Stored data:
──────

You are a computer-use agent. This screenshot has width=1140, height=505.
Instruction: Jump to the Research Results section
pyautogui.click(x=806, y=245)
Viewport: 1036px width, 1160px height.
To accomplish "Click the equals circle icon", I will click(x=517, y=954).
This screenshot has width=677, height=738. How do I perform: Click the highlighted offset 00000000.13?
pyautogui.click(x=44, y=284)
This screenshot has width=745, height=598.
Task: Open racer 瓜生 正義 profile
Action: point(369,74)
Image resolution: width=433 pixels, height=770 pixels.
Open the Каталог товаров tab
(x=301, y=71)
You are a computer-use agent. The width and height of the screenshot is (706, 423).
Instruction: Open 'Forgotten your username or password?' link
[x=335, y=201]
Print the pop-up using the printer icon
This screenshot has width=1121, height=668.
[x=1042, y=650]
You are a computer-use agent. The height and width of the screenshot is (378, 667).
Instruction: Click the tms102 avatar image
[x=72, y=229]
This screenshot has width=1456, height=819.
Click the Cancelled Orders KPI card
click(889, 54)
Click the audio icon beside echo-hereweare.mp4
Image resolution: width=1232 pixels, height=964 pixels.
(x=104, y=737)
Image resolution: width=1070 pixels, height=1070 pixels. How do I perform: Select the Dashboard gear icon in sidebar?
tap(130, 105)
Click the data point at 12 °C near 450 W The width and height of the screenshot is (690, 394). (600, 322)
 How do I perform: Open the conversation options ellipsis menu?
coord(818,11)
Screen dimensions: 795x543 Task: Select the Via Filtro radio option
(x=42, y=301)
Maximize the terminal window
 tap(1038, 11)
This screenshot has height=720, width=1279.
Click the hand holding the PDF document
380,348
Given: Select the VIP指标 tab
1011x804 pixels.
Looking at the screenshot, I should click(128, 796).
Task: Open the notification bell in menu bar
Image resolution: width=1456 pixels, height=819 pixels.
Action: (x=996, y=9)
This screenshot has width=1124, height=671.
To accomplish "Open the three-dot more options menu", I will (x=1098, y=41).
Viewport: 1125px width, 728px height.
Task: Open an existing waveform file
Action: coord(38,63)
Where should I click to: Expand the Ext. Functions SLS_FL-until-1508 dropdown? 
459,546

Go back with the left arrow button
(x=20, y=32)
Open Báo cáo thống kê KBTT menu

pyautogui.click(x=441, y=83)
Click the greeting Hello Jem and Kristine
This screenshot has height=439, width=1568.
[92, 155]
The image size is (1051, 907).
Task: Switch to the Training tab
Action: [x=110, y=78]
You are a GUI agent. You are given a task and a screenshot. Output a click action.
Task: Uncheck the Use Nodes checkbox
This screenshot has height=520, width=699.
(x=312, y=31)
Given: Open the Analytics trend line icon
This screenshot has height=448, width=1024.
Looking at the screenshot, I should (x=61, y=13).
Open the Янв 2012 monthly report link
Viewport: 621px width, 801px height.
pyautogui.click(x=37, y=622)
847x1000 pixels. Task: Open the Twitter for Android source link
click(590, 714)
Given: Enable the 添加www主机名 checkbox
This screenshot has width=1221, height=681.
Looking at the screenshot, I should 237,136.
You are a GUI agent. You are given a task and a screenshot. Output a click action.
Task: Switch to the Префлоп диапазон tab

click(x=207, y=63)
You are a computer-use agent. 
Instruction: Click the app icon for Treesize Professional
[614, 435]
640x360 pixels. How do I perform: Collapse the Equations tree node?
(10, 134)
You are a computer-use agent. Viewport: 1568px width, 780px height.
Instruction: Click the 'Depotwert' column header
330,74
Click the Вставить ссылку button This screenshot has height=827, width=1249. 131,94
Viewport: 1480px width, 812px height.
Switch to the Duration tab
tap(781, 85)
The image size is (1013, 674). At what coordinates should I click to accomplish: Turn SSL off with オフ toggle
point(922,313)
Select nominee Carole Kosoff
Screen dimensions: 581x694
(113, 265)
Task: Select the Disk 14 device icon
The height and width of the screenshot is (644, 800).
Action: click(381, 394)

──────

Repeat, exactly as they stand above, the lines from the line with "Open the Каталог товаров tab" to the line with "Click the audio", both lines included.

**Answer to this exercise:**
Open the Каталог товаров tab
(x=301, y=71)
You are a computer-use agent. The width and height of the screenshot is (706, 423).
Instruction: Open 'Forgotten your username or password?' link
[x=335, y=201]
Print the pop-up using the printer icon
This screenshot has width=1121, height=668.
[x=1042, y=650]
You are a computer-use agent. The height and width of the screenshot is (378, 667).
Instruction: Click the tms102 avatar image
[x=72, y=229]
This screenshot has width=1456, height=819.
Click the Cancelled Orders KPI card
click(889, 54)
Click the audio icon beside echo-hereweare.mp4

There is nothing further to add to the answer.